Problem description:
From the sun-safety article below, list everything the parents' handbook encouraged them to do.

┌─ Supplied text

Parents Can Promote Sun-Safe Behaviors in Children

Positive parenting helps reduce sunburn frequency and severity

WEDNESDAY, Aug. 23 (HealthDay News) -- Parents can play an important role in promoting sun-safe behaviors and reducing sunburn frequency and severity in their children when there is a good parent-child relationship and low levels of negative communication, according to a study in the August issue of Archives of Dermatology.

Rob Turrisi, Ph.D., from The Pennsylvania State University in University Park, and colleagues gave the parents of 340 children aged 9 to 12 years old a handbook encouraging them to communicate skin cancer risks, promote safe sun-related behaviors, and discourage high-risk sun-related behaviors. Children were asked approximately 45 days later about sunburn frequency and severity, sunbathing tendencies, and family dynamics. The control group of 129 parents did not receive any materials, and children were assessed at the same time as the intervention group.

The researchers found that children from households where there was a good parent-child relationship and low levels of negative communication had significant reductions in sunburn frequency and severity as well as sunbathing tendencies.

The findings of this study provide evidence that "parents can be viable change agents for child behaviors, and the quality of the family relationship is critical to the success of such interventions," Turrisi and colleagues concluded. "Physicians can adapt elements of effective parent-child communication to improve patient-physician communications and enhance patient compliance with practicing sun safety (e.g., setting a general positive health care environment, ceasing negative communication such as lecturing rather than listening, and continuous monitoring of the desired behavior)," they said.

└─
┌─ Data excerpt

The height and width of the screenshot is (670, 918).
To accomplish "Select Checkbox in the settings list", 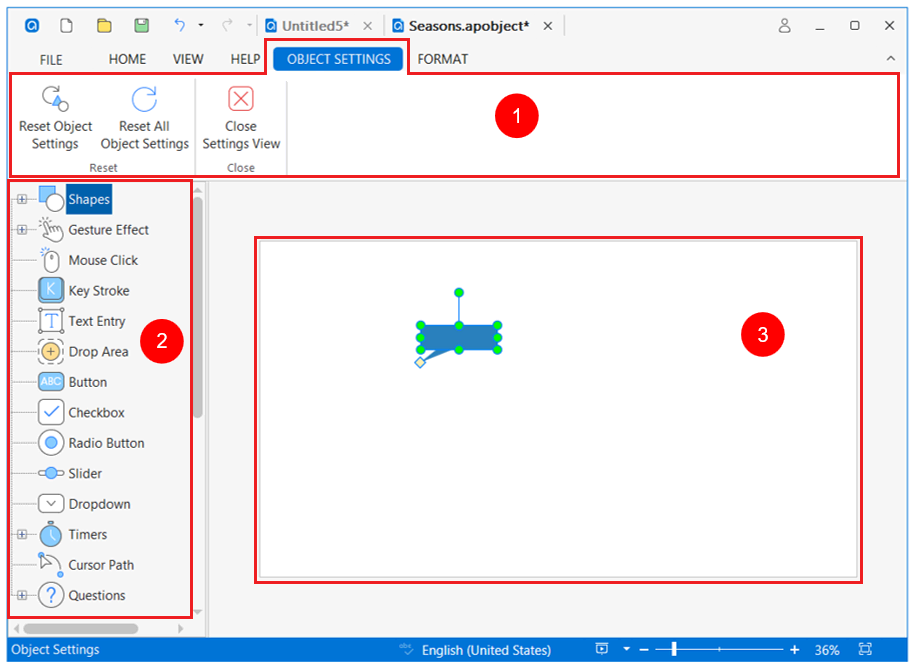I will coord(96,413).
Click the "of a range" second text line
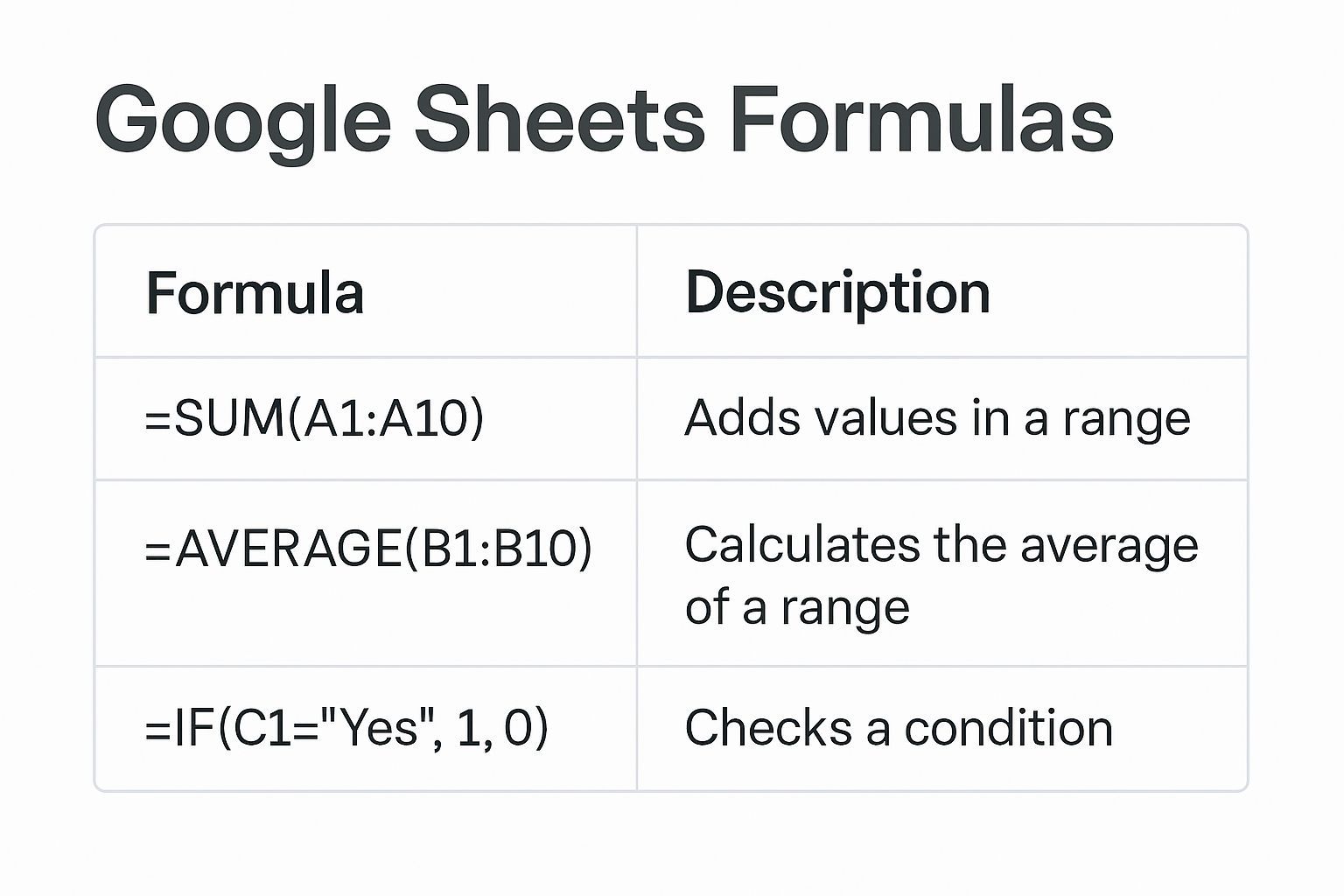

└─

Exercise response:
- Communicate skin cancer risks
- Promote safe sun-related behaviors
- Discourage high-risk sun-related behaviors